Ghost Ranch (Ghost Ranch)

Agua Condida Trail (Canones)

Apache Trail (Vallecitos)

Barranca Trail (Abiquiu)

Espinosa Trail (Tierra Azul)

Hart Trail (Navajo Peak)

Lemitas Trail (Chili)

Madera Trail (Medanales)

Ojitos Trail (Abiquiu)

Palacio Trail (Chili)

Rim Vista Trail (Abiquiu Lake)

San Lorenzo Trail (Vallecitos)

Ghost Ranch

Enjoy the landscapes that inspired O'Keeffe

History

The geology along highway 84 is dramatic. The Abiquiu–Tierra Amarilla area lies on the boundary between the Rio Grande rift (to the east) and the Colorado Plateau (to the west). The Colorado Plateau, which stretches into Arizona, Utah, and Colorado, has been a relatively stable block in the Earth’s crust for at least 600 million years.

 

The Brazos Cliffs, between Tierra Amarilla and Chama, are made up of some of the oldest rock in New Mexico, dating back 1.8 billion years. Created largely by volcanoes, the Precambrian quartzite cliffs rise from their base over 2000 feet. This barrier ridge is so tall, reaching 11,000 feet elevation, it diverts winds and storms from the eastern Great Plains. The streams nearby provide some of the best fly fishing in the state and the entire area between Tierra Amarilla and Chama is a popular hunting destination, with numerous lodges in the area catering to deer and elk hunters.

 

As you descend from Tierra Amarilla to Abiquiu, the landscape becomes more stark, with less vegetation, revealing colorful, textured, striking rock formations. The pinnacles, cliffs, mesas, buttes and canyons around Ghost Ranch contain a rich geologic record, with portions of river systems, deserts, saline lakes, mudflats and ocean shorelines preserved. The oldest rocks exposed at Ghost Ranch belong to the Late Triassic Chinle Group, a thick layer of brick-red to red siltstone and mudstone and white to tan sandstone.
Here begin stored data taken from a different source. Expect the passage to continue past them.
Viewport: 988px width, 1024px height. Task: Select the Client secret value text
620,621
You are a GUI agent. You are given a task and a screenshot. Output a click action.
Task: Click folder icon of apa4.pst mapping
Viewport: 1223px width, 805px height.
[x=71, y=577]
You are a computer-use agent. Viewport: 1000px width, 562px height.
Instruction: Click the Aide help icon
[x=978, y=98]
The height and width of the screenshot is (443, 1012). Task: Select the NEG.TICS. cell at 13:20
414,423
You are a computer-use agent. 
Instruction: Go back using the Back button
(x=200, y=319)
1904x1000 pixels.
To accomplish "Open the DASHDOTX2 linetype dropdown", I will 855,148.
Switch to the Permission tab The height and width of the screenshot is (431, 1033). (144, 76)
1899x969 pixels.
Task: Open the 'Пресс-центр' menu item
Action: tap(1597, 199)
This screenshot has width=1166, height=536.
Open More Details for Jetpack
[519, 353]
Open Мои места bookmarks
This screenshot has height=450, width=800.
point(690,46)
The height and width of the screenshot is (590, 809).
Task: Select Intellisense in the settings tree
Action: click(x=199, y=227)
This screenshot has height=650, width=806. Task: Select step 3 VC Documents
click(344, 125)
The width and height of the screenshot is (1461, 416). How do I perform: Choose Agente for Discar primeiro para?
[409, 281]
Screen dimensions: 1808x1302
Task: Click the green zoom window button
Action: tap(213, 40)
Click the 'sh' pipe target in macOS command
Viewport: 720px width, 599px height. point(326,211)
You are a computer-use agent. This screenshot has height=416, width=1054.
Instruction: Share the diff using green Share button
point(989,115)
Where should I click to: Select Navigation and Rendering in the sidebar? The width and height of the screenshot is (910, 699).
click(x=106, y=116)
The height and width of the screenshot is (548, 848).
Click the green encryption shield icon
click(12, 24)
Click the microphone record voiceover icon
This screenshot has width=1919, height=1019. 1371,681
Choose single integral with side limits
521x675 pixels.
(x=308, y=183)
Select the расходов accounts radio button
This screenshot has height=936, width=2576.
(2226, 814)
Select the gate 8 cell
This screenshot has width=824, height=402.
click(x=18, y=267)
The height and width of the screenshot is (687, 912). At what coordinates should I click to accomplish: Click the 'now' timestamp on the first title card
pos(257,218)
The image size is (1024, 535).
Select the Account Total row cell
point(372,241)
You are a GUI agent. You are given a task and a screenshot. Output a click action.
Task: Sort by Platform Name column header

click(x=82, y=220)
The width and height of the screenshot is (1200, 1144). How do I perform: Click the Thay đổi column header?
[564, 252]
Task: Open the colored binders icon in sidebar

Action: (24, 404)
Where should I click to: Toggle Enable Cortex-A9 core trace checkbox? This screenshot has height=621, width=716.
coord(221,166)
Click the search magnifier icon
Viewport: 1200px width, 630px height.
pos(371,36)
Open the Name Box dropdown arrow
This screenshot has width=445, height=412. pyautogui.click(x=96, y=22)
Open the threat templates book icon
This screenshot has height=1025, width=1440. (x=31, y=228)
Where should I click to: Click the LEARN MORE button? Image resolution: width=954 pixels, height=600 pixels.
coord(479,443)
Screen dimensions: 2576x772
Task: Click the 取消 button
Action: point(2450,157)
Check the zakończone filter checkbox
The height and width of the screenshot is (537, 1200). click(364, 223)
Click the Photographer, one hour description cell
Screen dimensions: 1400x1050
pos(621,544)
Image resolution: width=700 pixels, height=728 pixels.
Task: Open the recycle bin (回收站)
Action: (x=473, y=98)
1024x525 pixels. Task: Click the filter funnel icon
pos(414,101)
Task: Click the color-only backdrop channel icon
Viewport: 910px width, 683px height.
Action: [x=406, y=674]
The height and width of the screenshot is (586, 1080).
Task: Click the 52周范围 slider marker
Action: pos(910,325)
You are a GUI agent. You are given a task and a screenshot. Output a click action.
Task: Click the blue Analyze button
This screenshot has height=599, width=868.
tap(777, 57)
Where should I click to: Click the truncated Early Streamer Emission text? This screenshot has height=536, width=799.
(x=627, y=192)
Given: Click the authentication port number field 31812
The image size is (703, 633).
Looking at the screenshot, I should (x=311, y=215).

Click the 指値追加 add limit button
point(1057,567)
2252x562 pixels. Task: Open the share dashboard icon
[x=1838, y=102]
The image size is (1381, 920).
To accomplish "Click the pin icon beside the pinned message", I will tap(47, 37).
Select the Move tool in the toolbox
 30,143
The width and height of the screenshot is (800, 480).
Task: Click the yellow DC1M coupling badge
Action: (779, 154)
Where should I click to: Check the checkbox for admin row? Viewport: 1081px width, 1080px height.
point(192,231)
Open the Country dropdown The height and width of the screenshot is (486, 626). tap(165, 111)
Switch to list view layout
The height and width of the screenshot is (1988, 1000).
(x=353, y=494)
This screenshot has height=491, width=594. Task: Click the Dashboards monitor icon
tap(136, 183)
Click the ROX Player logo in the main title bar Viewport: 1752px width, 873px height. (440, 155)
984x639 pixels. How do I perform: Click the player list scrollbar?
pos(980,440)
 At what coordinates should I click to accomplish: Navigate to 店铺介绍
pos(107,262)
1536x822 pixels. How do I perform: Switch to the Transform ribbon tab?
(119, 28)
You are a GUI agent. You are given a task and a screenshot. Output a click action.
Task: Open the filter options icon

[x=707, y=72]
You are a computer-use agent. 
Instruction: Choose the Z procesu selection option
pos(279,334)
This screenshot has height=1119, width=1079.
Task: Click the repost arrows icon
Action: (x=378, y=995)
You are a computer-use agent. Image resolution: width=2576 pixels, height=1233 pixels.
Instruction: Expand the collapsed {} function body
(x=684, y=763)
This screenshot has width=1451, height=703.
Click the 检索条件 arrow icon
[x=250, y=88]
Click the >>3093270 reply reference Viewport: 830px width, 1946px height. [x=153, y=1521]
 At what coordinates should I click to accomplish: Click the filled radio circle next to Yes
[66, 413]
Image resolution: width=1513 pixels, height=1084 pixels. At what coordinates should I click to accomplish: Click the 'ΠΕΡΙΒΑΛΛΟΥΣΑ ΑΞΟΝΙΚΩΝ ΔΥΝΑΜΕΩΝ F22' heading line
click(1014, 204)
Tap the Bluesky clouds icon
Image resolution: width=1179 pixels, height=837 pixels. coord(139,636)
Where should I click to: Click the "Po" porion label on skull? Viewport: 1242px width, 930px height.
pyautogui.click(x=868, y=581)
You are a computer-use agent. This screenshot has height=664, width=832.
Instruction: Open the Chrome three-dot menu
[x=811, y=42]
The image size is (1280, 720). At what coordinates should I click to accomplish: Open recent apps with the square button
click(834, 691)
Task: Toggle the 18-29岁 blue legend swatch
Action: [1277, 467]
These rocks were deposited by ancient rivers between 205 and 228 million years ago. At the time the Ghost Ranch area was about 10° north of the equator.

 

During the Triassic Period, 200-230 million years ago, this was dinosaur territory. Ghost Ranch is the site of one of the best known paleontological digs in the Northern Hemisphere. The fossil beds in the area have yielded numerous specimens over the last century, including a new species discovered in 2002. The discovery of dinosaurs and less-advanced dinosauromorphs from the same time period upended the long held belief among paleontologists that dinosaurs existed with their immediate ancestors for a relatively short period of time before dominating the planet in the Triassic period. Paleontologists now believe they co-existed for 15-20 million years before an unknown event, or sequence of events, allowed dinosaurs to flourish as their predecessors went extinct.

 

Anyone interested in dinosaurs should stop by the Ruth Hall Museum of Paleontology at Ghost Ranch. There are numerous exhibits, replicas as well as information about current excavation efforts. Two small species of dinosaur, discovered at Ghost Ranch decades apart, form the centerpiece of the exhibits. The bones of the Coelophysis, who roamed the ranch 220 million years ago, were discovered in 1947. In 2002 a new species, the Tawa Hallae, was found by hikers.

 

Archaeologists aren’t sure when humans arrived in the area, but many believe that the inhabitants of New Mexico’s pueblos are descended from the archaic people who hunted the desert southwest for thousands of years. Clovis and Folsom points discovered at various sites confirm at least 14,000 years of human presence and the pueblos closest to Espanola, Santa Clara, San Ildefonso and Ohkay Owingeh, can trace their ancestry to the ancient inhabitants of Mesa Verde. The thousands of petroglyphs adorning the basalt boulders of the Wells Petroglyph Preserve are a testament to long term habitation, with images from the Archaic, Ancestral and Historic periods of New Mexico’s past. Historic in this case refers to images clearly influenced by the Spanish, like crosses and heraldic lions.

 

When Mesa Verde and Chaco were abandoned in the late 12th century, the inhabitants migrated, establishing numerous settlements, including several around present day Espanola and Abiquiu. The Puye Cliff Dwellings (south of Espanola) were home to 1,500 Pueblo Indians who lived, farmed and hunted game there from the 900s to 1580 AD. The inhabitants of Puye eventually migrated closer to the Rio Grande where their descendants live today in Santa Clara and San Ildefonso Pueblos.

 

The Poshuouinge Ruins just south of Abiquiu is one of the largest Rio Grande Pueblos ever unearthed. The city is believed to have been occupied between 1375 AD and 1475 AD. The remnants of more than 700 ground-floor rooms encircling two huge plazas and a large central kiva have survived relatively undisturbed for more than six centuries. The site was abandoned around 1500, almost a century before Don Juan de Oñate’s expedition arrived. Poshuouinge is three miles upstream and due west of another Tewa Pueblo ancestral site, Tsama. Both communities are assumed to be ancestors of Santa Clara and Ohkay Owingeh Pueblos.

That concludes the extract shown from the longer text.